Prompt -> Please restate, exactly as they appear, only the lines from the one that contains "Image resolution: width=1890" to the final line of the entries, with no pictures.

--- Listed records Enclosed Below ---

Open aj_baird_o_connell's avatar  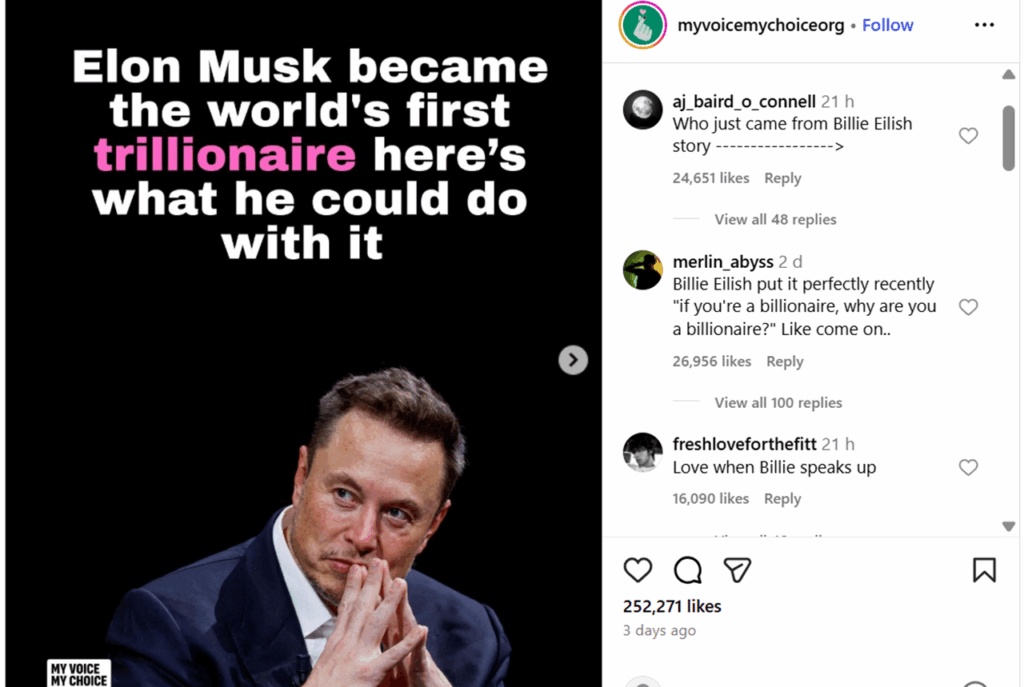[x=643, y=109]
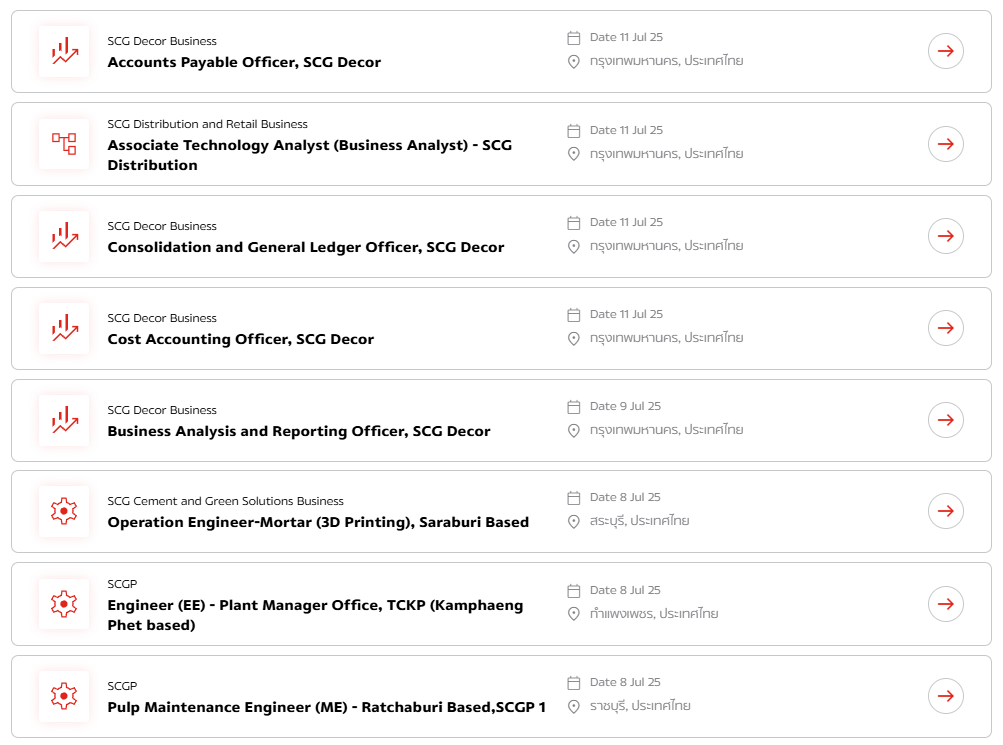Click hierarchy icon beside Associate Technology Analyst
This screenshot has height=745, width=1003.
(x=64, y=144)
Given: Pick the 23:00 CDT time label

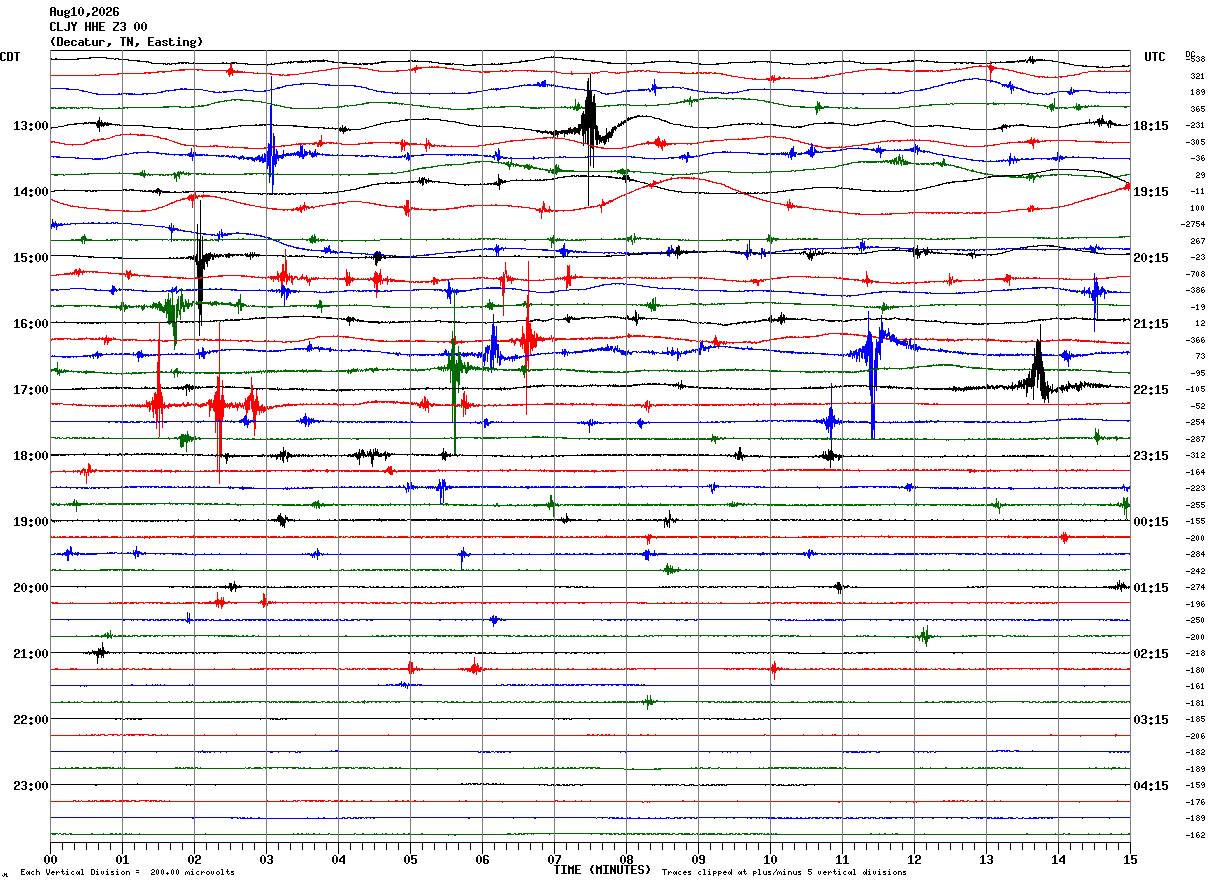Looking at the screenshot, I should [x=30, y=786].
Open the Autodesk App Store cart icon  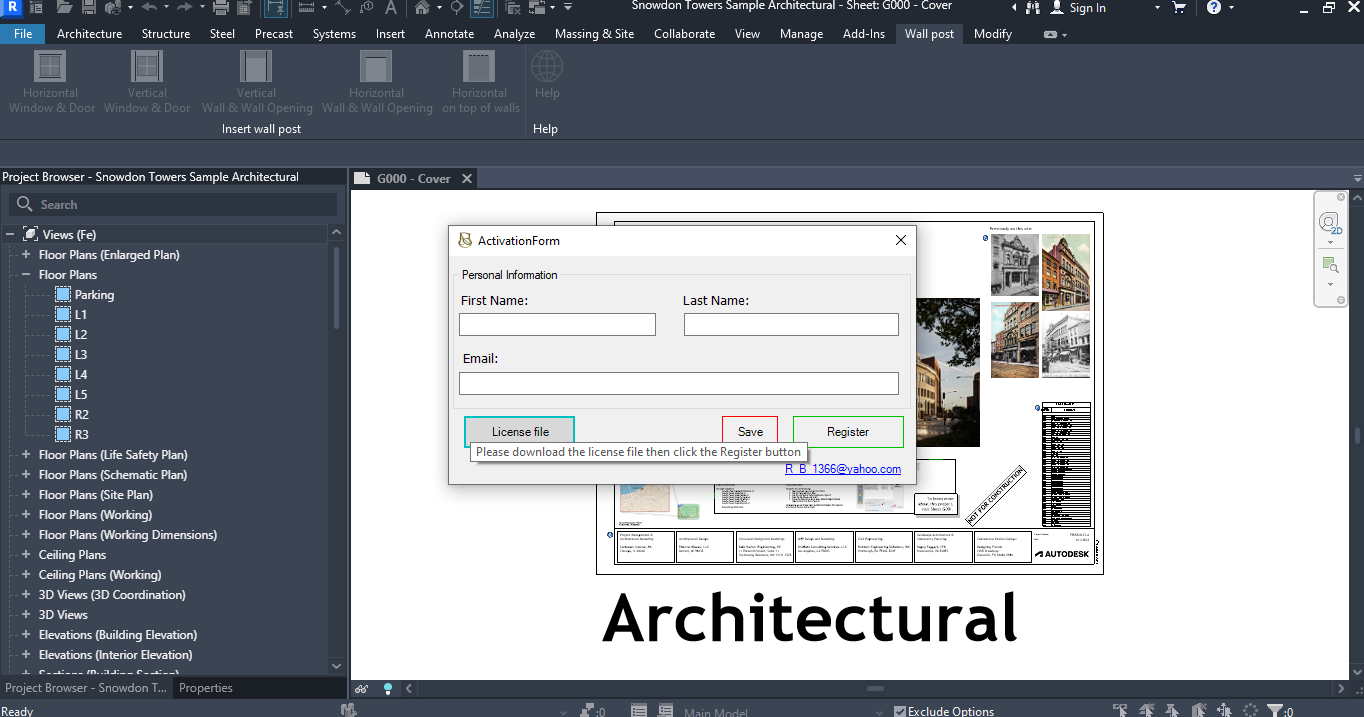[1179, 8]
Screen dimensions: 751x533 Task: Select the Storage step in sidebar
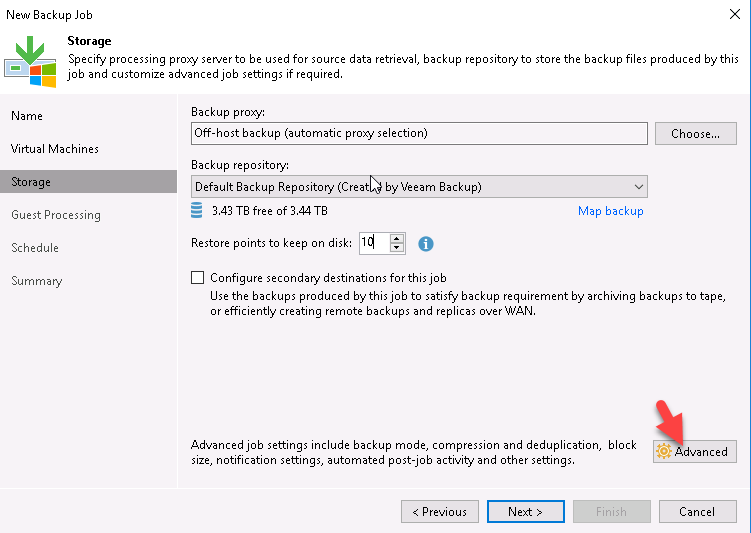31,182
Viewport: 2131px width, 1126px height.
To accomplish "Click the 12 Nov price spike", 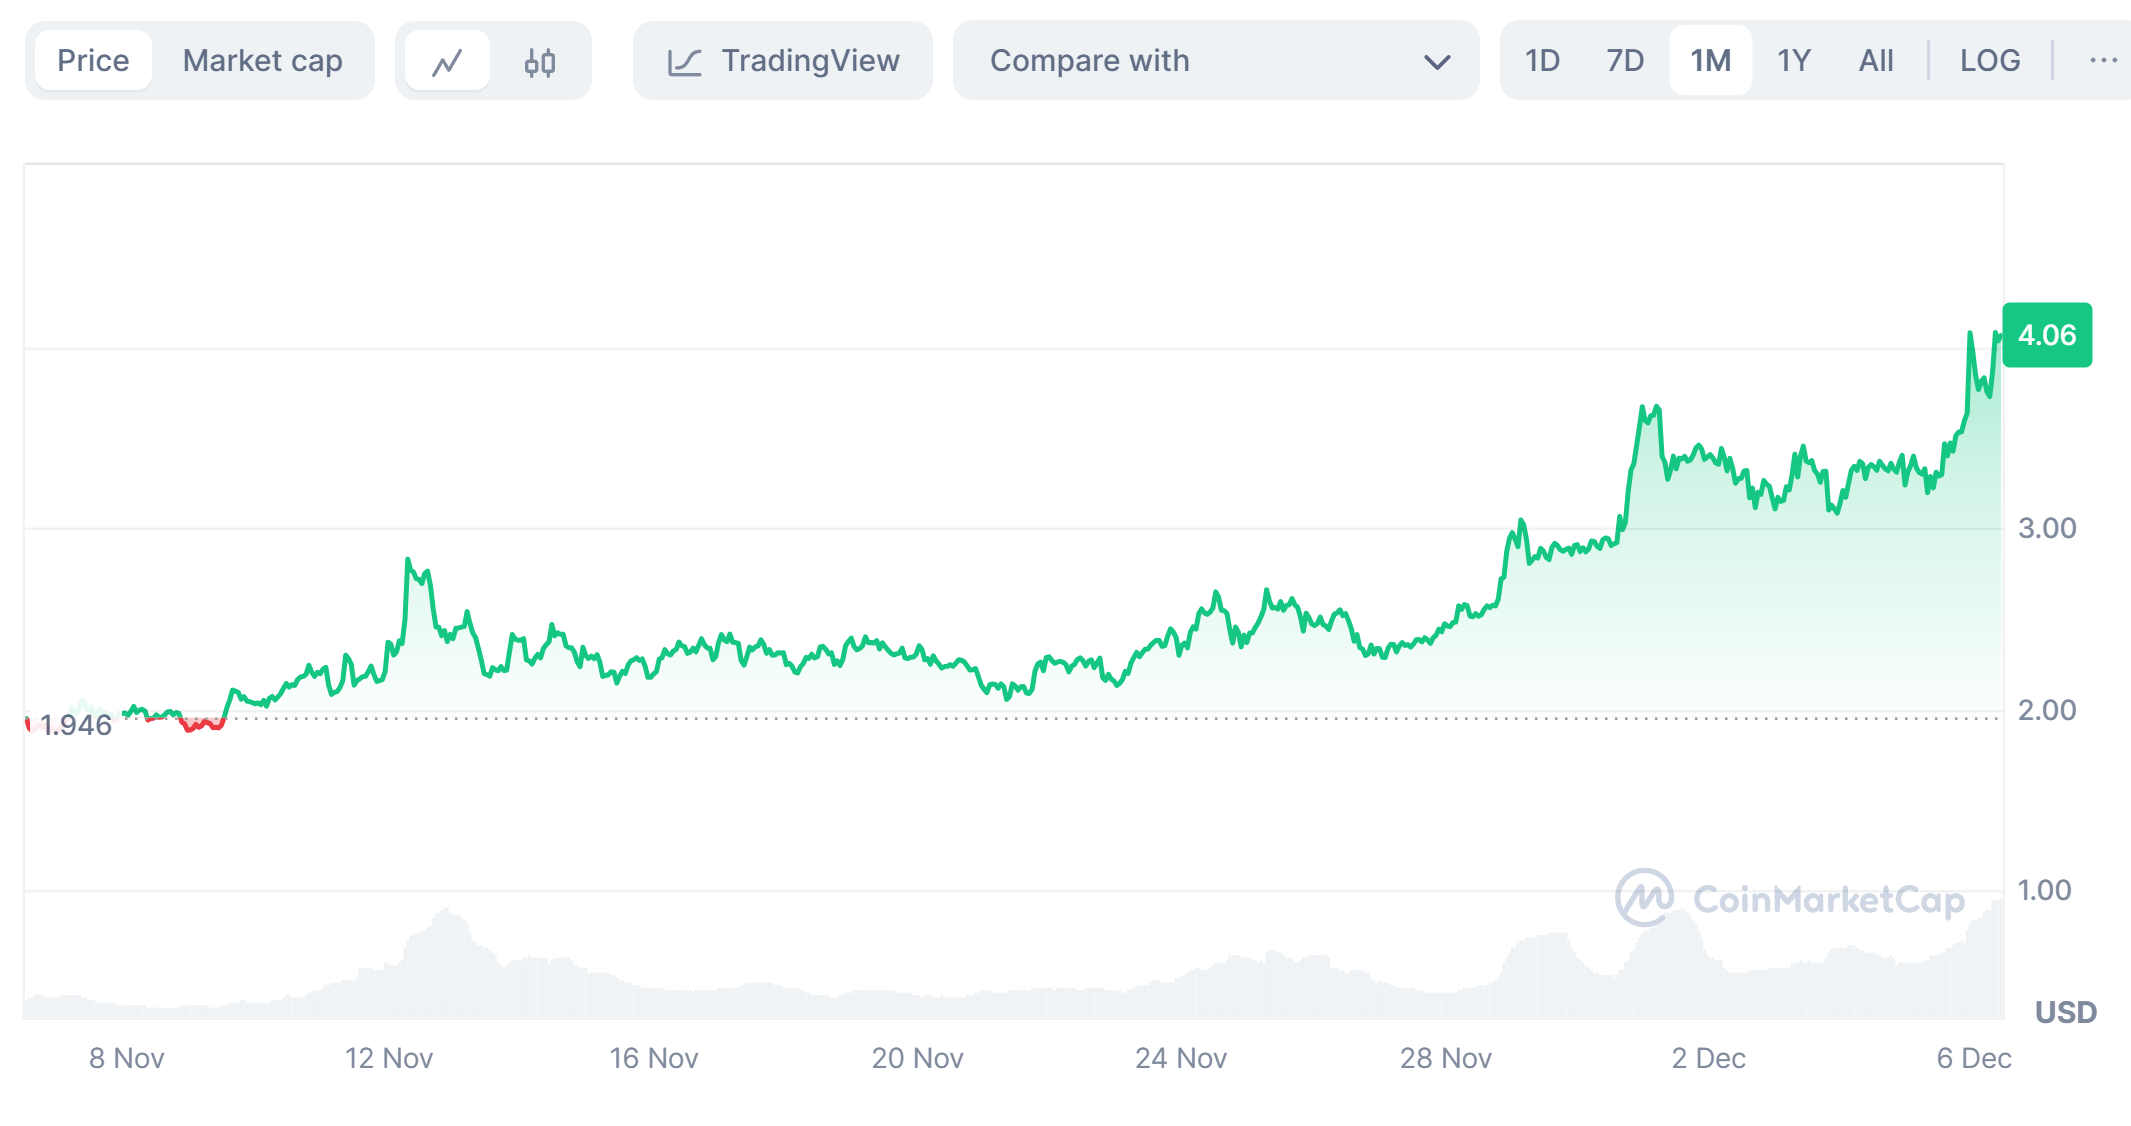I will tap(408, 561).
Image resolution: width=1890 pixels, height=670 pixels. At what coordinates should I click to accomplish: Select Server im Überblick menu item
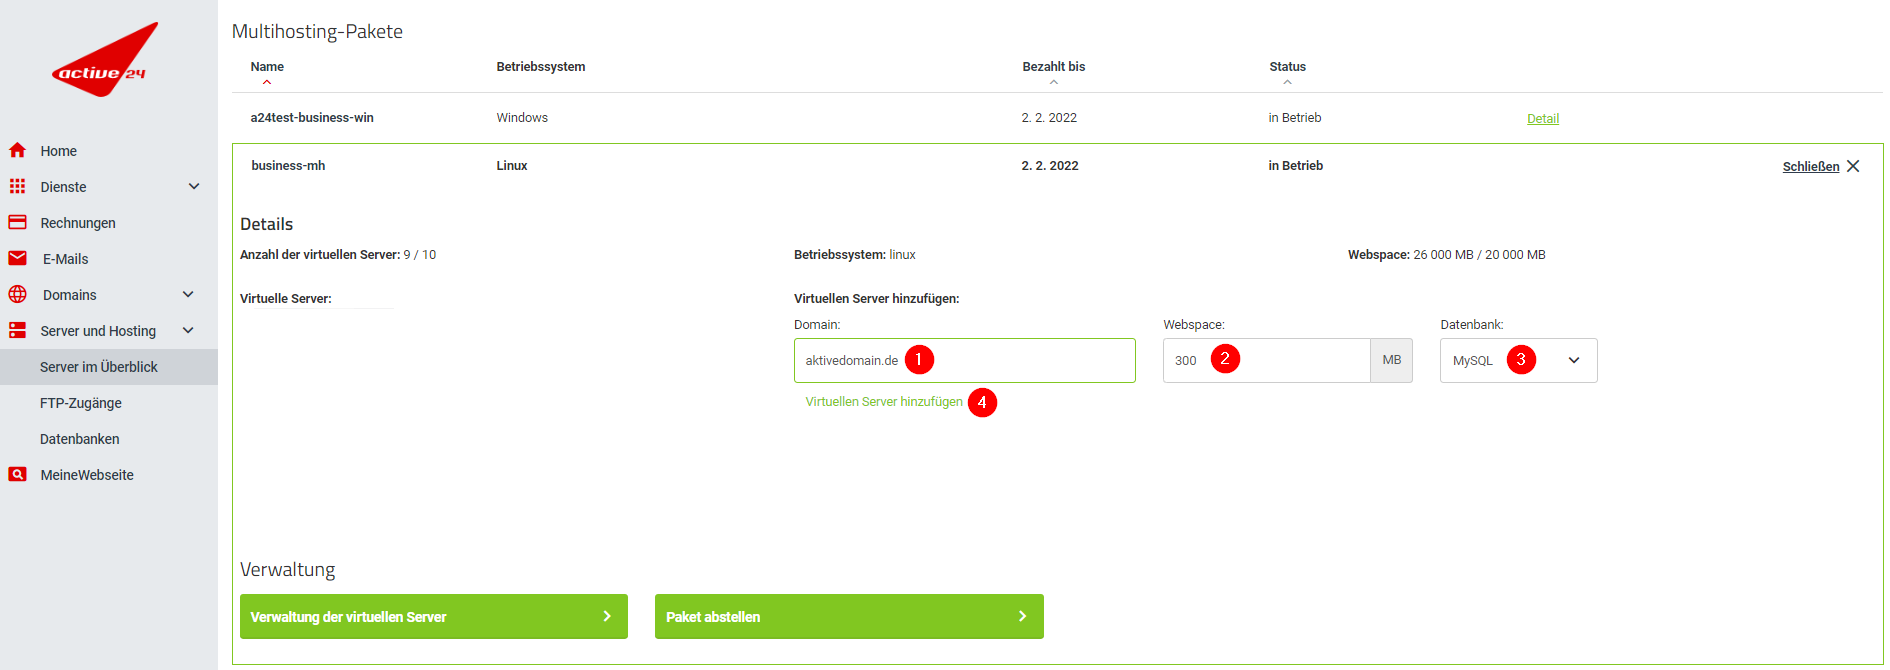pyautogui.click(x=99, y=367)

--- End of Enclosed Listed records ---

Written answer ->
Image resolution: width=1890 pixels, height=670 pixels. At what coordinates should I click to accomplish: Select Server im Überblick menu item
pyautogui.click(x=99, y=367)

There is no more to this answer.